Minister of Justice
- Incumbent
- Assumed office 7 October 2021
- Monarch: Mohammed VI
- Prime Minister: Aziz Akhannouch
- Preceded by: Mohamed Ben Abdelkader

Secretary General of the Authenticity and Modernity Party
- In office 9 February 2020 – 10 February 2024
- Preceded by: Hakim Benchamach
- Succeeded by: Fatima Ezzahra El Mansouri

Member of Parliament for Taroudant-North
- In office 29 November 2011 – 7 October 2021

Personal details
- Born: 28 July 1961 (age 65) Taroudant, Morocco
- Party: Authenticity and Modernity Party
- Occupation: Lawyer, Politician

= Abdellatif Ouahbi =

Moroccan politician

Abdellatif Ouahbi (عبد اللطيف وهبي; born 28 July 1961) is a Moroccan lawyer and politician. He was elected MP in 2016 and then Secretary General of the Authenticity and Modernity Party in 2020. Since 2021, he has been serving as Minister of Justice in the government of Prime Minister Aziz Akhannouch.

== Early life ==
Abdellatif Ouahbi was born on 28 July 1961 in Taroudant, Morocco.

== Career ==
Ouahbi began his political career in the Socialist Union of Popular Forces, of which he was a member from 1976 to 1991. He then joined the Socialist Democratic Vanguard Party in 1991 before leaving it for the Authenticity and Modernity Party in 2010.

In 2011, during the legislative elections, Ouahbi was elected deputy to the House of Representatives in the Taroudant-North constituency.
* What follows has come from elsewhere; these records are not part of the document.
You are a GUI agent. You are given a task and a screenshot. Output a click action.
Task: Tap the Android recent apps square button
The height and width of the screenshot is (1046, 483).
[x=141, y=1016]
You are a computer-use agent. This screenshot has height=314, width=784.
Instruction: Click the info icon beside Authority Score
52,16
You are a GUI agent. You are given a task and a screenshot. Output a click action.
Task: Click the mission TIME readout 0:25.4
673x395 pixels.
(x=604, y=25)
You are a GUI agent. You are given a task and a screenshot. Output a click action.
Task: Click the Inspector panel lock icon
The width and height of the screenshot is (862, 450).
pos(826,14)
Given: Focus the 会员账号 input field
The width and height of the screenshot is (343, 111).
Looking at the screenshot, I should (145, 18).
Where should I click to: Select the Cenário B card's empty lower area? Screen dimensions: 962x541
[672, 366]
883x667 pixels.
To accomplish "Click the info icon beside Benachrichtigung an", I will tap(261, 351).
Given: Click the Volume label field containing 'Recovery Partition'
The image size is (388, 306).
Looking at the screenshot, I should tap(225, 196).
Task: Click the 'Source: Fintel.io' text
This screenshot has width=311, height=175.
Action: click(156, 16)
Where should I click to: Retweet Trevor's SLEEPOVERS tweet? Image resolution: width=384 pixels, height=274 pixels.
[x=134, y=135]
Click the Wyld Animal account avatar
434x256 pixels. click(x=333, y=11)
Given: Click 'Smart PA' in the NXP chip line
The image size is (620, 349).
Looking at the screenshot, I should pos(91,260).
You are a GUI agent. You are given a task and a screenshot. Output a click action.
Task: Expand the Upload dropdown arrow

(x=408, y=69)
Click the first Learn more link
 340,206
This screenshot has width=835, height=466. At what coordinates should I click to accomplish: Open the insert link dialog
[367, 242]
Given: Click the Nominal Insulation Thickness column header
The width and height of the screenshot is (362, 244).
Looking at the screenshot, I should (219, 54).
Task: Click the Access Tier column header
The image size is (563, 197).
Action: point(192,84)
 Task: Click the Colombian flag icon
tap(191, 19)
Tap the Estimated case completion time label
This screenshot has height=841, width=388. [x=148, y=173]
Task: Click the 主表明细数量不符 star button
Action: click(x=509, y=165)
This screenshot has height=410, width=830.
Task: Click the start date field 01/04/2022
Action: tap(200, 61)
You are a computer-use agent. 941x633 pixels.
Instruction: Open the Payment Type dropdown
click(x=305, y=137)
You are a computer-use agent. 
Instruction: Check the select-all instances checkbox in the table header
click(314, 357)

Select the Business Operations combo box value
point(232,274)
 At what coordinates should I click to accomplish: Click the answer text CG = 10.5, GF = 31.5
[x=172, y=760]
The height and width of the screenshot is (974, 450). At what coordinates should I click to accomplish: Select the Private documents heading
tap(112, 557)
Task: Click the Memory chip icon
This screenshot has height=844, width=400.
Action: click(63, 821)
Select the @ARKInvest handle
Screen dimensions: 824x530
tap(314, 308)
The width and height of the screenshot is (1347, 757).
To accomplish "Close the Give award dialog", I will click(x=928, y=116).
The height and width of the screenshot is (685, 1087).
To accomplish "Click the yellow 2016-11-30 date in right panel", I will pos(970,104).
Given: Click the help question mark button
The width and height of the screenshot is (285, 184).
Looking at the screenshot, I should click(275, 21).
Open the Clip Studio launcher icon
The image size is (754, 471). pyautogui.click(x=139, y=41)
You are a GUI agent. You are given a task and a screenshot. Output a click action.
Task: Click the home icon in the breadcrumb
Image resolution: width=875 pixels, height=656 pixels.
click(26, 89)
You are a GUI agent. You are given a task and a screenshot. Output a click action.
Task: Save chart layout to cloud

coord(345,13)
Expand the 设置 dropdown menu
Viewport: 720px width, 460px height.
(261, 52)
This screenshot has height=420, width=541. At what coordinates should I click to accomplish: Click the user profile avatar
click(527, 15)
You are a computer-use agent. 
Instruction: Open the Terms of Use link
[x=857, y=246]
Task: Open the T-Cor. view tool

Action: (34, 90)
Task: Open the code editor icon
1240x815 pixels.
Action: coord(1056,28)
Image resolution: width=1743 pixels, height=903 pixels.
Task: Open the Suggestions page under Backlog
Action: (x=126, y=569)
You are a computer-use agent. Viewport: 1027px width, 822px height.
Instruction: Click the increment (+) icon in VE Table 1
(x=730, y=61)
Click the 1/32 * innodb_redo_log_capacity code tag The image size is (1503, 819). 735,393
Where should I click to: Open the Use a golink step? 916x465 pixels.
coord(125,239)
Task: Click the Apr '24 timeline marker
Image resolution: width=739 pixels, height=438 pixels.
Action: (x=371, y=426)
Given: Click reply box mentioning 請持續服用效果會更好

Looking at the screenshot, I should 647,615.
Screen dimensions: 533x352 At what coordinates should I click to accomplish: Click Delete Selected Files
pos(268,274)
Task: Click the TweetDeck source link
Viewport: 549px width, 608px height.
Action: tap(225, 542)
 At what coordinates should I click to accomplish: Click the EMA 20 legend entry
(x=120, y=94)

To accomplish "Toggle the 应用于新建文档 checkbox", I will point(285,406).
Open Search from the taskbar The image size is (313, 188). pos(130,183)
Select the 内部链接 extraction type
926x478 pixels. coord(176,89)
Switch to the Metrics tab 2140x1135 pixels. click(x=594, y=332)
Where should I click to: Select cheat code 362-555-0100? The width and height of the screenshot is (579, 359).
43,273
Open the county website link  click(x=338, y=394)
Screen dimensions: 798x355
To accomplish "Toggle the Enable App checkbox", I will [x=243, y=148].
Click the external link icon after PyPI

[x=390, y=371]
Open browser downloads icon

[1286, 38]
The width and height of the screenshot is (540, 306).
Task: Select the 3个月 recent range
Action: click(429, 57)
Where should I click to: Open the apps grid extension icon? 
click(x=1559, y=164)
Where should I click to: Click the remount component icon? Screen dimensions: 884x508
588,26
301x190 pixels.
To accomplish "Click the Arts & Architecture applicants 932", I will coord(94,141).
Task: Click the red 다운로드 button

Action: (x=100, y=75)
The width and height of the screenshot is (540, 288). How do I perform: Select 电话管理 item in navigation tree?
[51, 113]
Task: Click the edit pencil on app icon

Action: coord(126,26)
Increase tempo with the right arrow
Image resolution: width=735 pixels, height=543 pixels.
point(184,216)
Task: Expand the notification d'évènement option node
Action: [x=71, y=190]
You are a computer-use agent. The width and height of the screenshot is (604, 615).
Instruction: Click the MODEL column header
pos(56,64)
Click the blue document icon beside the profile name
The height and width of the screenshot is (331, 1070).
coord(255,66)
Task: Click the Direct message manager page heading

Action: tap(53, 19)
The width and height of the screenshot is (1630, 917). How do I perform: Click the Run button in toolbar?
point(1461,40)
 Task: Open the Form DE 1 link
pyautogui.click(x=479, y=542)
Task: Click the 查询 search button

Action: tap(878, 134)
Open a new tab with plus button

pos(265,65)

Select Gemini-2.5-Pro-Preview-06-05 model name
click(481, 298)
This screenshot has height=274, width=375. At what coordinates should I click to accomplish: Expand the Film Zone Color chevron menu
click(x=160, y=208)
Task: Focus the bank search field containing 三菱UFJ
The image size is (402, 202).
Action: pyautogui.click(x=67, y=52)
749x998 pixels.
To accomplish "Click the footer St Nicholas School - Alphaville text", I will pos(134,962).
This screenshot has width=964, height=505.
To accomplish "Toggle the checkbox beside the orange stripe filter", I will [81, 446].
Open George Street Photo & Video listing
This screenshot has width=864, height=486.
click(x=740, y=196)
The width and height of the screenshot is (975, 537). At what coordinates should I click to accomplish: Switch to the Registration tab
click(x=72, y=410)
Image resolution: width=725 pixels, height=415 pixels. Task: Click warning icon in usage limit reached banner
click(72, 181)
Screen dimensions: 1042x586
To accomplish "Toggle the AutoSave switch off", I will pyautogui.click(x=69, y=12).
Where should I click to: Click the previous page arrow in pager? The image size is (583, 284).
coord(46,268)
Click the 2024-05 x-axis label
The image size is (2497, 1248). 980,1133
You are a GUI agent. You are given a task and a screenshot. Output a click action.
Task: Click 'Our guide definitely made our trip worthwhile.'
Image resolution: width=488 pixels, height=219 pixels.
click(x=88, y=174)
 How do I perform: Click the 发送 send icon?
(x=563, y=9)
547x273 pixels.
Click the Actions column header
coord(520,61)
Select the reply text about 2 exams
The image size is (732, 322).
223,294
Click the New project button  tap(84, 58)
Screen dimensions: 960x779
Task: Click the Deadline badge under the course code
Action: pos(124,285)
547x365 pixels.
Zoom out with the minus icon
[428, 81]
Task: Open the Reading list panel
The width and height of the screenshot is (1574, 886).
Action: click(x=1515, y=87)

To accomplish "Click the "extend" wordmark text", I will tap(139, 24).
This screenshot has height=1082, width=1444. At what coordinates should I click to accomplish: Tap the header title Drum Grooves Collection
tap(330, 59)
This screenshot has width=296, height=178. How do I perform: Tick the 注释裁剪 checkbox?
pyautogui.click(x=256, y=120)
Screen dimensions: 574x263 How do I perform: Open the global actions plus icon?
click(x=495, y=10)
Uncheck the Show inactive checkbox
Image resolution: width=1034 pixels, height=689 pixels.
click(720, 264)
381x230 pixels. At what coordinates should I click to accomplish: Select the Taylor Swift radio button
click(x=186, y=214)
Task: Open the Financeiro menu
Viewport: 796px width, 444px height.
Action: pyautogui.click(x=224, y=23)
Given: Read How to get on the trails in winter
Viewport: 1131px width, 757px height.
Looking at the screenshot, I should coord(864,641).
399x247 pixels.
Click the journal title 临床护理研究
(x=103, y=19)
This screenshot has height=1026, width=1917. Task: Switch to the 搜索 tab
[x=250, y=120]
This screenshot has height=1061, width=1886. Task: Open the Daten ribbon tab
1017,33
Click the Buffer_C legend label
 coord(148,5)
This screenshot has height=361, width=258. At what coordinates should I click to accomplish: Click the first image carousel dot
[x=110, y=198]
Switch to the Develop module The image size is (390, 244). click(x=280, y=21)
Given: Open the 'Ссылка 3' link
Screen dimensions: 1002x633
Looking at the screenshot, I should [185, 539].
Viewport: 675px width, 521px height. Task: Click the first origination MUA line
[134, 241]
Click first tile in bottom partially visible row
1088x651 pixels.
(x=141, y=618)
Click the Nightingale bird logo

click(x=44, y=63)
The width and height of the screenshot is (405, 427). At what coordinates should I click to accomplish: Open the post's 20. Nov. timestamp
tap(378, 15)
He was re-elected in 2016. During this term, he presided over the Commission of Justice, Legislation and Human Rights.

In February 2020, he became Secretary General of the Authenticity and Modernity Party (PAM).

In September 2021, Ouahbi was elected Mayor of Taroudant.

During a conference in November 2022, Ouahbi stated that a new law would be drafted imposing 21 years of child support payment on the fathers of children born out of wedlock.

In January 2023, Ouahbi was severely implicated in a scandal regarding the Moroccan bar examination. The pass threshold was set abnormally low (2%). Among the only successful candidates were several children of Moroccan politicians, including the Ouahbi's own children. On 24 January 2023, Ouahbi sued a student who failed the bar exam causing public outcry.